Listed entries:
--- Start ---

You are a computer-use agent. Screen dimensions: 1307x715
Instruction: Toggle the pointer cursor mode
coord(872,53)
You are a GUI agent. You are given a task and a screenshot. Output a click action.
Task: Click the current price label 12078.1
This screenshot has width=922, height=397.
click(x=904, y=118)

--- End ---
--- Start ---

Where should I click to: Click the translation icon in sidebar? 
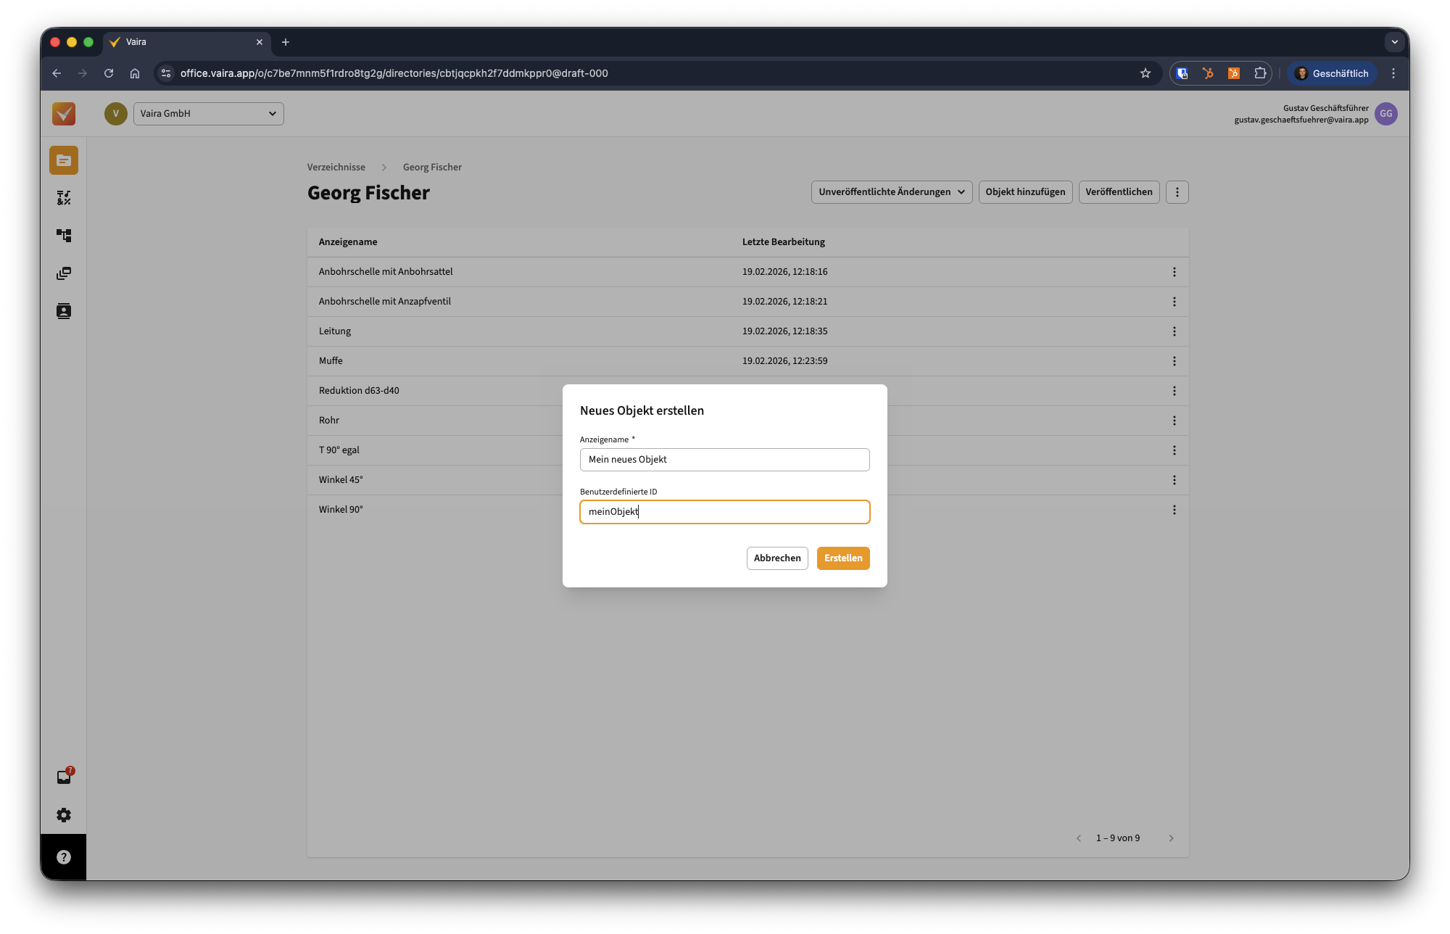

--- End ---

Given task:
Please update the listing lines starting at the line containing "You are a GUI" and ending at the line containing "click(x=904, y=118)" by replacing "price label" with "price tag". Return only those lines, with nothing else changed.

Exercise result:
You are a GUI agent. You are given a task and a screenshot. Output a click action.
Task: Click the current price tag 12078.1
This screenshot has width=922, height=397.
click(x=904, y=118)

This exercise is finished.